Известно, что митьки в свое время сильно пили, потом все в 90-х завязали. Но вот, по-моему, ничего неизвестно, курили ли вы траву или нет. Курили? Кстати, как вам сейчас живется без водки?
Опять: социокультурный срез общества в середине 80-х траву курил мало, он пил, лучше всего — запоем, а в 90-х — перестал, задумался, решил делом заняться. Так митьки и поступили.
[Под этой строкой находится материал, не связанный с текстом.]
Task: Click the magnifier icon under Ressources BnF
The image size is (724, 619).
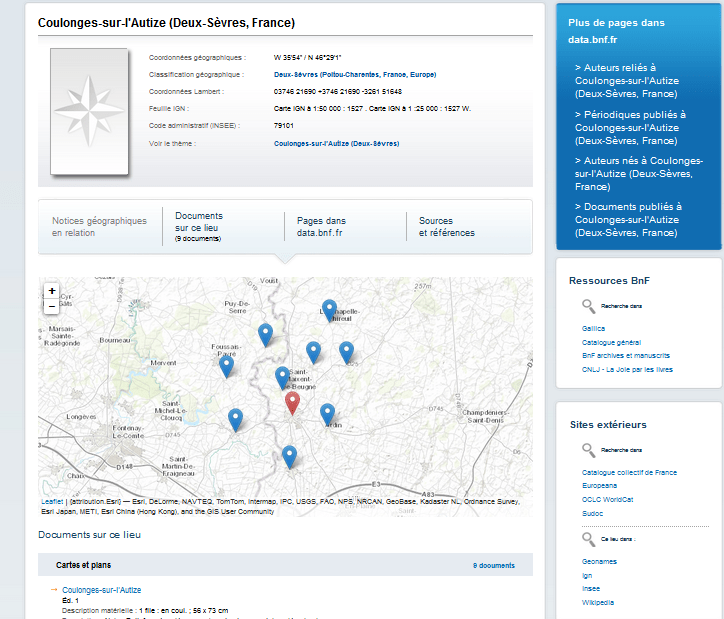Action: (588, 305)
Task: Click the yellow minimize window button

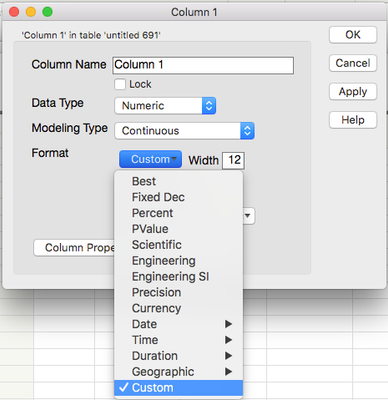Action: [x=31, y=12]
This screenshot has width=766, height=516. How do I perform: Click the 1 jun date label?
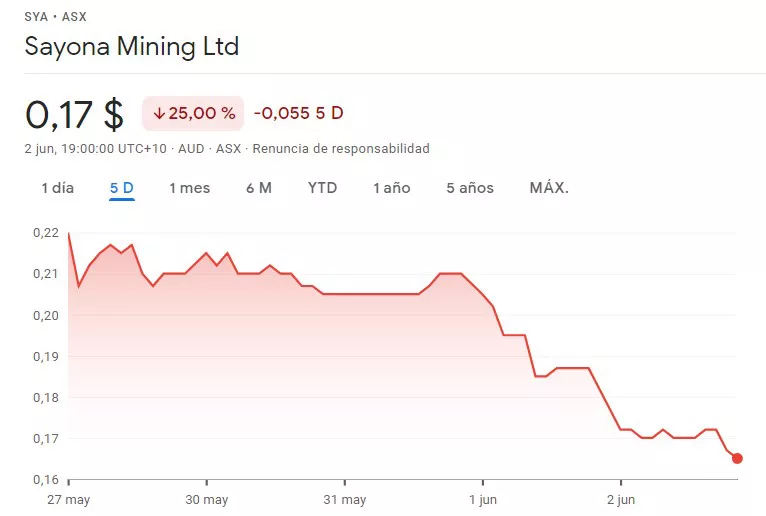tap(483, 500)

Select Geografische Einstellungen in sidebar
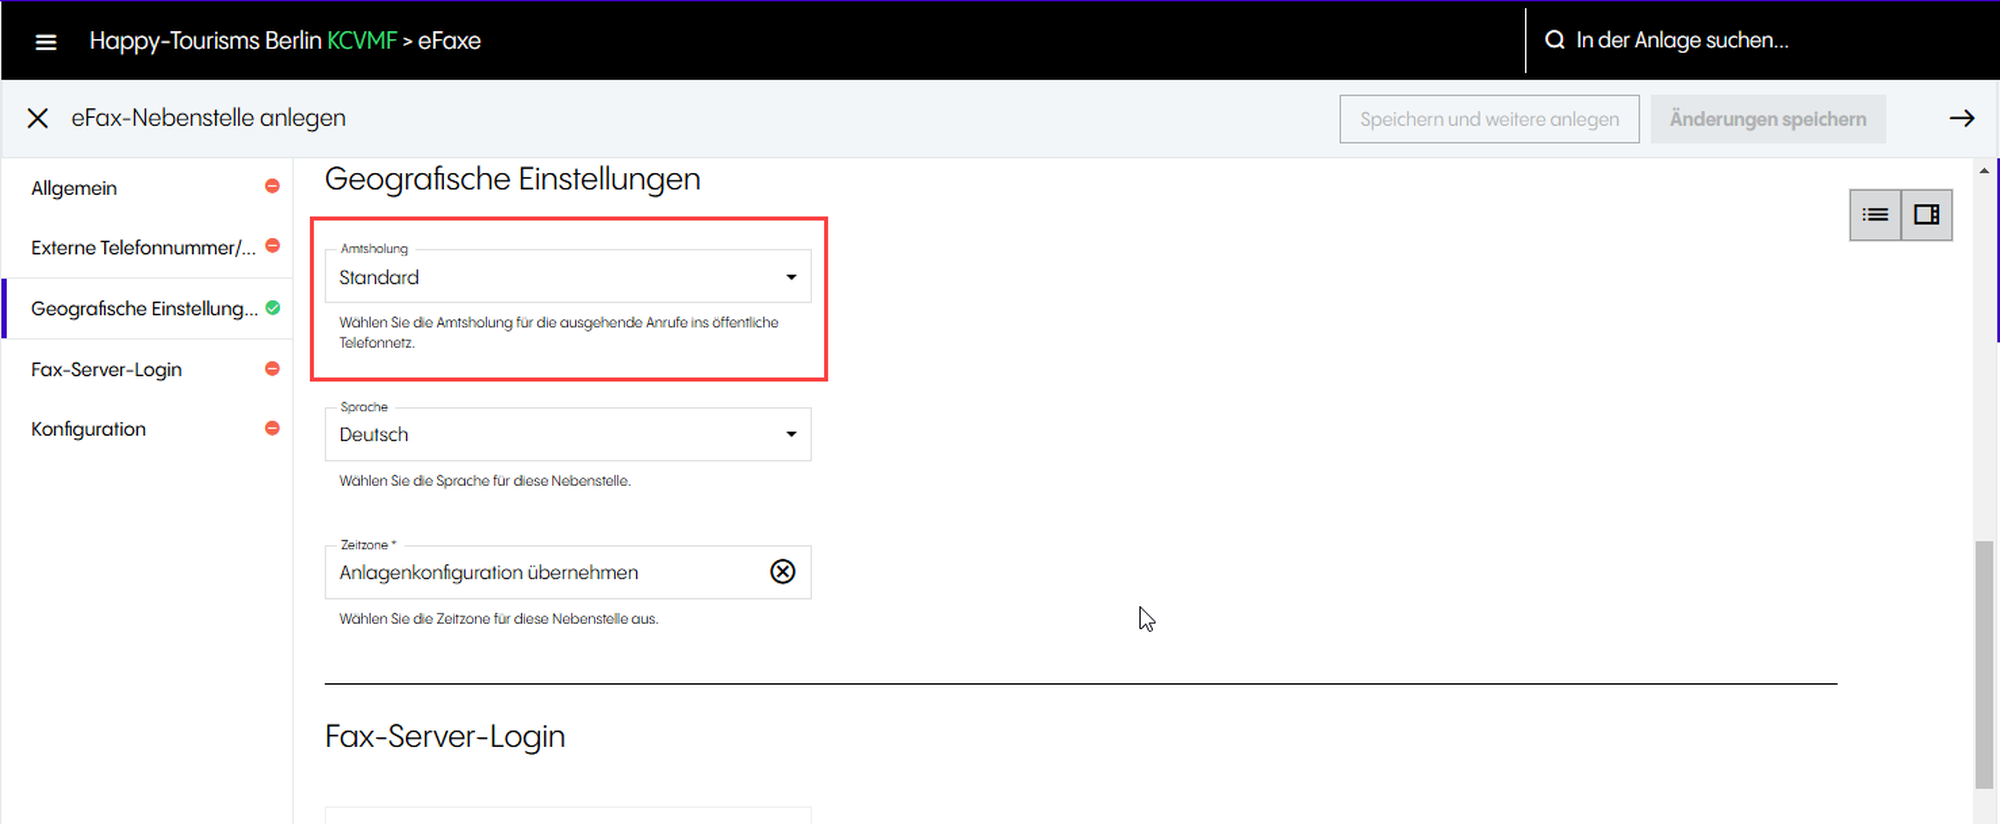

А без водки жизнь — то трудная, то радостная, но в любом случае — гораздо более осмысленная.
Почему именно «Место встречи изменить нельзя» стал культовым фильмом в митьковской среде, а не, например, «Семнадцать мгновений весны»?
Так ведь «Семнадцать мгновений» не про Россию, а про Германию, повторим припев: митьки это социокультурный срез русского общества, это пусть в Германии «Семнадцать мгновений» цитируют.
Я недавно рассматривал ваши картины. Почему у людей на ваших картинах нет лиц, а только общие контуры? Почему цвета на ваших картинах блеклые — белый, серый, коричневатый? Почему нет ярких красок? Потому что Петербург — это Север? Почему у вас не пейзажи, а какая-то пустошь? Не любите людей?
Вот вопрос, наконец, не про митьков, а про текущее положение дел. На моих картинах чаще всего изображено пространство, а персонажи картин это пространство вместе со мной созерцают, потому мы обычно видим их со спины. Если я пишу портрет или какую-нибудь драматическую сцену, вот недавно написал: «Братки с этюдов идут», — лица прекрасно видны.
(Кстати, на всех, без исключения, картинах моего любимого художника Каспара Давида Фридриха мы видим только затылки и общие контуры людей: все персонажи созерцают пространство.)
До середины 90-х цвет на моих картинах был достаточно интенсивным, но потом, когда город заполонила реклама, заслонила все своим ядовитым анилиновым цветом, реальный мир захотелось писать все более сдержанным и задумчивым.
У меня есть всплески яркого цвета, но это скорее изображение боли, агрессии, раздражения.
Да и Север, само собой; есть у меня картины про Италию, даже джунгли на Филиппинах — там не какая-то блеклая пустошь, конечно. Надеюсь, это не означает, что я филиппинцев люблю, а наших северных людей — не люблю.